What to expect in the first seven days of a claim

Once you have lodged the claim on behalf of your worker or have been notified of their claim lodgement via your Claims Service Provider, the next step is to support your worker with their recovery.

On this page

Key takeaways

  • You will be assigned a case manager from your claims service provider, they will be your ongoing contact.
  • Set communication preferences and a communication plan with your injured worker to support them through the claims process and return to work.
Back to top ⇡

Who can I speak to?

Once the injury notification is lodged and the claim is set up in the claims system, it will be assigned to a case manager who will be your ongoing point of contact throughout the life of the claim.

Back to top ⇡

What will my case manager be doing?

During the first seven days of a claim your assigned case manager will be:

  • Contacting all the relevant parties to understand what has happened in the workplace that has led to an injury. This will involve liaising with yourself as the employer, reaching out to the injured worker to start introductions and provide a summary of the claim process. They will also contact the Doctor (where appropriate) to request medical information. The case manager will aim to make these calls within three business days of receiving the claim.
  • Reviewing any information that has been sent to the claim such as certificates of capacity, any medical reports or any incident reports.
  • Calculating the injured worker's wage entitlement and ensuring there is a way to process payments – via yourself as the employer or directly to the injured worker.
  • Trying to understand what (if any) treatment the injured worker has had to date.
  • Determining if any further investigations may be required to provide relevant information to determine liability for the claim.

Information the case manager may request from you

Wage information

To assist with the Pre-Injury Average Wage Entitlement (PIAWE) or Current Weekly Wage Rate (CWWR- for exempt workers) calculation, you will need to provide:

  • Details of all gross earnings received by the worker: payroll records in Excel format, or if that isn't possible, copies of payslips.
  • A completed PIAWE form. Completing the form may reduce the need for your claims service provider to contact you for more information and will increase the likelihood that PIAWE will be calculated correctly
  • 52 weeks of wage information backdated from the date of injury, including evidence of recent promotions (if applicable), or any leave without pay.

From September 2019, the employer and the worker have the option of agreeing on the PIAWE amount to be used for determining the worker's weekly compensation payments. Find out more in Calculating PIAWE.

Medical information

  • Any certificates of capacity or medical information you have received to date relating to the injury.
  • Any invoices received from medical appointments relating to the injury.

Return to work information

  • Whether there has been any time off work as a result of the injury.
  • Details about the injured workers pre-injury role.
  • Whether you are able to offer suitable duties in the workplace, and if so, what modifications are available to support the worker.
  • What other support you are able to offer the injured worker to support their recovery and return to work, such as regular check ins, implementing a buddy system, keeping your worker connected with the workplace.
  • Whether you would like the assistance of a workplace rehabilitation provider to assist with the development of a return-to-work plan.
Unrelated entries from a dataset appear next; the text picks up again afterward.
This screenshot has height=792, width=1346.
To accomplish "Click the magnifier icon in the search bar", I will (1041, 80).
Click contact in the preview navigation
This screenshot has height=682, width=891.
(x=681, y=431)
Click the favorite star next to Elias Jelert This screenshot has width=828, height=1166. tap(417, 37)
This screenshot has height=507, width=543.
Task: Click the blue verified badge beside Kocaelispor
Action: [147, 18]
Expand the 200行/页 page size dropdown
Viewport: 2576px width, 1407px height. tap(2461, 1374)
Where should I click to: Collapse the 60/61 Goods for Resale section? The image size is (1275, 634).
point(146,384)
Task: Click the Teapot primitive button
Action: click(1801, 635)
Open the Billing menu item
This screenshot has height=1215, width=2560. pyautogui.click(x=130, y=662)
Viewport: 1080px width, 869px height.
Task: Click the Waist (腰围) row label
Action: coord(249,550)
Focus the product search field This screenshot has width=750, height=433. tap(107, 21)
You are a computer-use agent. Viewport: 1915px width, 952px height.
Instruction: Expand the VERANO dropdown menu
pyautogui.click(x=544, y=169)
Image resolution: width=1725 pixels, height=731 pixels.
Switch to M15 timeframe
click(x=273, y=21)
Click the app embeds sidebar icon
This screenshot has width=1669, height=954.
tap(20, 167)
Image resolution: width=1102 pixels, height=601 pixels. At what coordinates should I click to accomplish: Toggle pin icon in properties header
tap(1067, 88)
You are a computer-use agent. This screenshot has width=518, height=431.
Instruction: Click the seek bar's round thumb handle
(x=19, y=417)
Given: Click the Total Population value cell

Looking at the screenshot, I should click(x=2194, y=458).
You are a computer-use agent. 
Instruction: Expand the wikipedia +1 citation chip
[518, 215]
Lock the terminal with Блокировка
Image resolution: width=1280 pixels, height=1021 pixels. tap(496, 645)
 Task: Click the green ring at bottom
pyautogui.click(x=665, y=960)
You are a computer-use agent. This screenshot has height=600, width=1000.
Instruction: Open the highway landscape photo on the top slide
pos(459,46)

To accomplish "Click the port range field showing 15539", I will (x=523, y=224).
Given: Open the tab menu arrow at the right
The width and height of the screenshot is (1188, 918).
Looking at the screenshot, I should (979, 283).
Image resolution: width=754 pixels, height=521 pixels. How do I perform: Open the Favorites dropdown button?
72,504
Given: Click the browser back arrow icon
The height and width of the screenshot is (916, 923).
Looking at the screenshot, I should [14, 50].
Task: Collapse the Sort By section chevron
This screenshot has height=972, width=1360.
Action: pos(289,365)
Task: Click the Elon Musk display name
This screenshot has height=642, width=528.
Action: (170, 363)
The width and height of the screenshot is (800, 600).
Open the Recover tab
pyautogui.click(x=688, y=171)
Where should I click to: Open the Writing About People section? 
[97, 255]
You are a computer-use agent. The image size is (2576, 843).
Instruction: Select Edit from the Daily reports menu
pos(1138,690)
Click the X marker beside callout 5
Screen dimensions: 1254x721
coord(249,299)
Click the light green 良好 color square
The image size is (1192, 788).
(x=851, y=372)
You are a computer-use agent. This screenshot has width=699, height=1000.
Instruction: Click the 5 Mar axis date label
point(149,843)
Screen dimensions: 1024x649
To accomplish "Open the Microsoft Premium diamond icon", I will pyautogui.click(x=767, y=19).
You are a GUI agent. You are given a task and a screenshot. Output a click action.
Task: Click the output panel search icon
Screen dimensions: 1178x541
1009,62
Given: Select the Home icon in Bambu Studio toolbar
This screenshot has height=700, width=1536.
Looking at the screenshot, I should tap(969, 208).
Upload supporting documents for your claim

Back to top ⇡

Ongoing communication

The claims journey can be a difficult time for an injured worker. They are likely facing uncertainty and confusion around their future – both of which can be extremely confronting.

It's important to build trust with your worker through regular communication to support them with their wellbeing and the return-to-work process.

Each individual is going to respond differently to their workplace injury and will require a tailored approach to their communication needs.

In the first instance we recommend discussing with your worker what their preference for communication is. For example:

  • how often they would like to be contacted by you or someone else from the business
  • if they have a preferred day and time for the call
  • whether they would like to be kept updated with work-related topics (such as a brief overview of how the team is tracking, or community announcements in the workplace such as births, marriages etc.)
  • their preferred communication tool: phone call, video chat, email, face-to-face meetings
  • how much they want to be disclosed to their immediate team.

When a communication schedule is agreed upon, it's crucial to keep to that commitment. It sets the foundation for trust.

If changes do need to be made to the schedule, it's important to be transparent with the injured worker.